Directly below the hammock, was an old oak desk with a beautiful, antique, green leather embossed surface, across which, lay, face up, another body - pale, thin, semi-naked, unshaven and completely rigid. Partly-eaten slices of microwaved pizza were stuck to his bare chest, and the whole ensemble was finished off with Y-fronts that were too large and a pair of threadbare tartan slippers. If this body had not passed through death’s door, it had certainly been fumbling with the keys trying to find the keyhole.
Two things were immediately obvious. The body - which, on more formal occasions, was known as James Redfern Chartwell - had been poorly. And it had rolled over in the night. The clues were obvious - a multi-coloured selection of plastic-coated, paper clips attached to its face by a thin, encrusted layer of something nasty.
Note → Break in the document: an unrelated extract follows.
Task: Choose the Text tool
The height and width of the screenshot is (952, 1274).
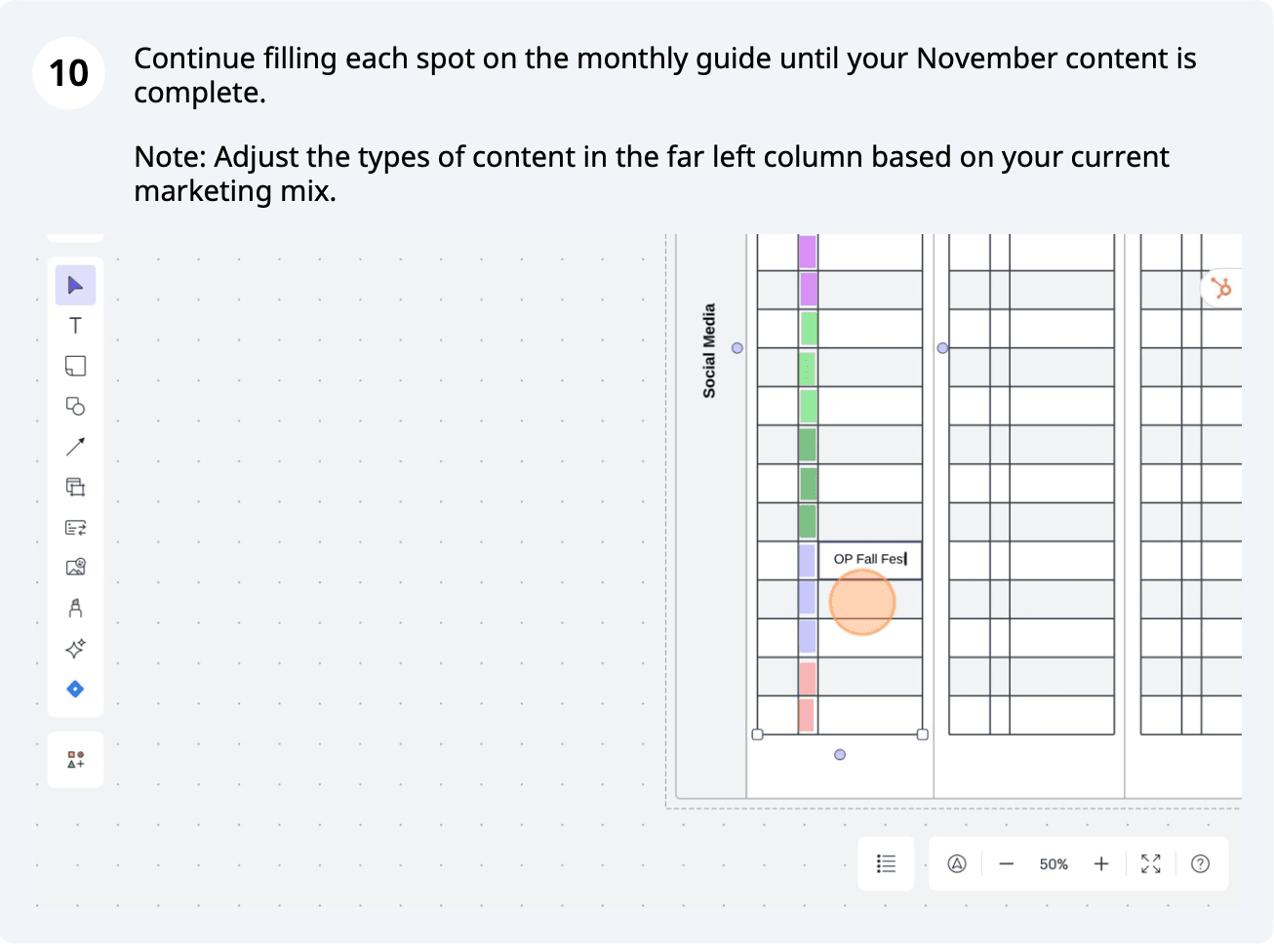Action: [x=75, y=326]

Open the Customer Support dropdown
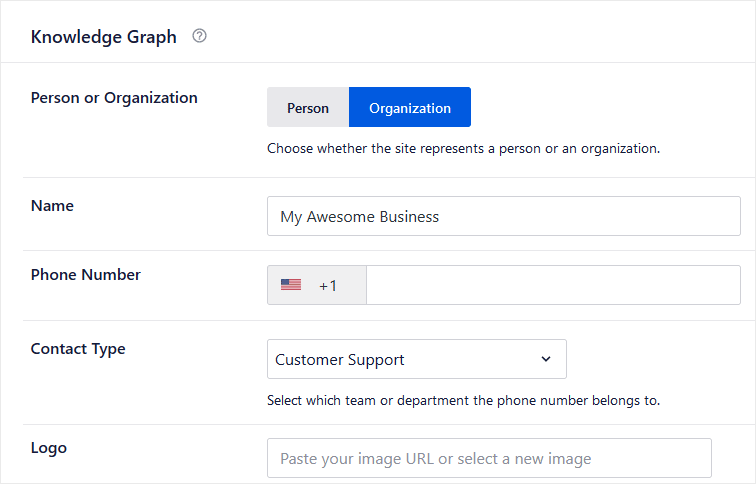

The hammock was obviously not designed to be peed into, and, after about twenty minutes, the cotton-polyester blend was breached. Steady drips of urine, no doubt with a similar composition to an illegal discharge from a secret Albanian nuclear facility, began to fall.
They fell through an atmosphere polluted by the unsavoury odour of regurgitated lamb vindaloo, stale alcohol and uncontrolled gaseous emissions, and began anointing the head of the body on the desk.
Neither of them stirred.
At least, not for another three hours.
It was around midday when, in a voice that came from the bottom of a deep well, Mick turned in his hammock and called out, ‘‘Ere Jim.’
There was no reply, but Mick was undeterred. There was important information to impart.
‘‘Ere Jim,’ he repeated. And, with as much dignity as he could muster, announced, ‘my scrotum smells of kippers.’
What was left of Jim’s intellect must have been stirred, because he responded. His voice sounded as though it came from a mouth stuffed with wet cardboard.
‘Is that Manx kippers or Scottish kippers? When you’re talking personal hygiene, Michael, it’s important to be precise.’
Encouraged by this response, Mick rolled to the edge of the hammock, misjudged his centre of gravity and fell heavily onto his associate below.
Jim gave a short, strangled scream and together they tipped off the desk onto the linoleum in a melange of fill-your-own sherry bottles, tinfoil curry containers, paperclips, underpants, plastic spoons, cold chips in newspaper and the copious contents of Mick’s bladder.
After a few minutes, Mick raised himself up on his elbow.
’James, my old geranium, I want you to savour this moment. Savour it!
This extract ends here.